IL CAMBIO DI ROTTA Una domanda, però. Fino a quando sarà legittimo prendersi e chiedere tempo? Il Bari ha cambiato tantissimo, altro spunto degno di riflessione. Una scelta legittima, ci mancherebbe. Rischi calcolati, speriamo. Giusto avere pazienza, doveroso saper aspettare. Ma poi, nel calcio come nella vita, sono i numeri a scavare le differenze. L’obiettivo era far meglio della squadra guidata da Vivarini, che pur pareggiando troppo aveva comunque messo insieme tanti punti. Via l’allenatore, che probabilmente chiedeva garanzie tecniche. Allora ci si aspettava un mercato nel segno della continuità, magari provando a incastrare un paio di eccellenze per il salto di qualità. Invece no. Nuovo allenatore e nuovi anche tanti singoli. La calma, il tempo, la pazienza. Tutto giusto, tutto bello. Ma diamoci una regolata, un po’ tutti. Altrimenti chi lo racconta ai tifosi del rischio di un’altra stagione di incompiute. C’è tempo, per fortuna. Non troppo, occhio. Sfruttiamolo al meglio. Prima che le analisi diventino processi e i confronti si trasformino in scontri.

CENTROCAMPO MOLLE È qui la principale chiave di volta. Il reparto non funziona ancora a dovere. Maita, finora, è stato l’unico all’altezza ma anche lui comincia a scricchiolare. Lollo e De Risio sono in ritardo di condizione, Bianco non ha mai convinto fino in fondo, lui che dovrebbe essere una certezza. Si fa fatica a tenere i ritmi alti, ad alzare il livello del pressing come vorrebbe Auteri. C’è la carta Hamlili, chissà. Forse su Falletti un «cagnaccio» come lui avrebbe fatto comodo.
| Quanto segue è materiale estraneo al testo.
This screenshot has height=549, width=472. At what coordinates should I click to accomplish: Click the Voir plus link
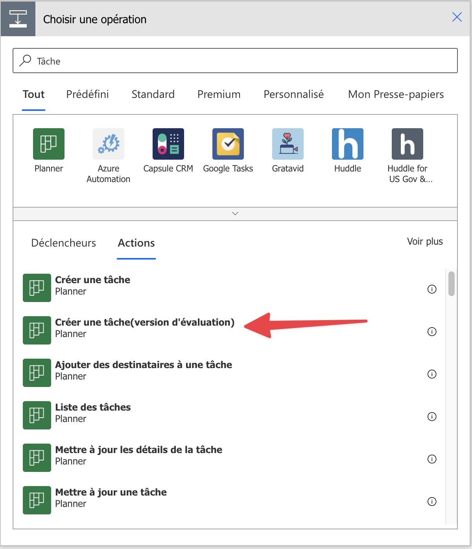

LA DIFESA Presi singolarmente gli uomini del pacchetto arretrato non sono male. Ma non complesso i conti non tornano. Troppi errori, troppe distrazioni. Nel complesso s’è vista poche volte una squadra realmente chiusa a doppia mandata. E, ovviamente, le responsabilità non sono solo del pacchetto arretrato. Abbandonare la difesa a 3? Potrebbe essere una pista percorribile cjhe consentirebbe ad Auteri di infoltire il centrocampo.

ALLARME Al di là di ogni disquisizione tecnico-tattica un dato emerge in modo chiarissimo: il Bari ha già perso le stesse partite (2) dell’intero scorso campionato, caratterizzato da tanti pareggi e pochissimi schiaffi. Mondi diversi, vero. Ma intanto è così. E non è una sensazione gradevolissima.